# Newbie looking for friends



## Gems (Nov 30, 2007)

Hey,
This is my first post here. I was wondering, if there are any people from the UK on here, better still from the south-west? I live near Bristol and am looking for buddies?
Would be great to hear from you, if you are nearby.


----------



## Antarctican (Nov 30, 2007)

(Pssst, there's a meetup of TPF'rs on Sunday in London....)


----------



## ferny (Nov 30, 2007)

There are lots of UK people here. We're all very scary.


----------



## Alex_B (Nov 30, 2007)

Welcome Gems 
 .. stay away from those strange London meetup people.. 
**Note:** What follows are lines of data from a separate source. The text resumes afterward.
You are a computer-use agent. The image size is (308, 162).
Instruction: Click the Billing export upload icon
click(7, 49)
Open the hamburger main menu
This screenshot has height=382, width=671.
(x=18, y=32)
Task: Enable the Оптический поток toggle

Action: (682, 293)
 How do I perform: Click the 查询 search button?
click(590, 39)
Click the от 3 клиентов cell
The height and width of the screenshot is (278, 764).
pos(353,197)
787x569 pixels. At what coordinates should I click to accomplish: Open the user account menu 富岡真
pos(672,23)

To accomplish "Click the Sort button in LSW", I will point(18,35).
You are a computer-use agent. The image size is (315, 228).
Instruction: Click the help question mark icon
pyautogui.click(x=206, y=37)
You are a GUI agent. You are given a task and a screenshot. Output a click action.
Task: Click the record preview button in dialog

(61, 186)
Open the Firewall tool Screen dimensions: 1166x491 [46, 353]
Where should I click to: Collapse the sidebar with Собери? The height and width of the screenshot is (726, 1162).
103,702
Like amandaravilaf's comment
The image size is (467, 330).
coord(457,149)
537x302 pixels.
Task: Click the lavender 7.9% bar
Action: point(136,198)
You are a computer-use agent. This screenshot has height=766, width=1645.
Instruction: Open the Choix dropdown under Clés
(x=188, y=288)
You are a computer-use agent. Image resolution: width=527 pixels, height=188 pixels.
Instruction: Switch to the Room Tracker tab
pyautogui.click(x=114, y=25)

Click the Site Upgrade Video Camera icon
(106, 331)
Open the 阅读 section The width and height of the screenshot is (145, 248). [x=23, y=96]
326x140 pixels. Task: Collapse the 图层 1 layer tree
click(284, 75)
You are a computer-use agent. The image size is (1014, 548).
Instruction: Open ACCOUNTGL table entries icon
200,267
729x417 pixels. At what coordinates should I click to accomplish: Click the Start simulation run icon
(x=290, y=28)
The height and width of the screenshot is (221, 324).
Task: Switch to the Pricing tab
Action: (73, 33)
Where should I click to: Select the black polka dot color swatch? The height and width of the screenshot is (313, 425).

.. ok, to be honest, I am just p*ss*d off by the fact that I can't make it to London this weekend.


----------



## Aquarium Dreams (Jan 5, 2008)

Can I be your token Yank friend?


----------



## Aquarium Dreams (Jan 5, 2008)

It would be neat if, in "real life," you could say something to a group of people, and then, a month later, run into one of those people on the street, and without even saying "hello" receive a response from the other person, and not only THAT, but to know instantly exactly what conversation the person was continuing.  If life was like that, I might have one.


----------



## ferny (Jan 5, 2008)

That happens to me.


----------



## Alex_B (Jan 5, 2008)

this is a very old thread


----------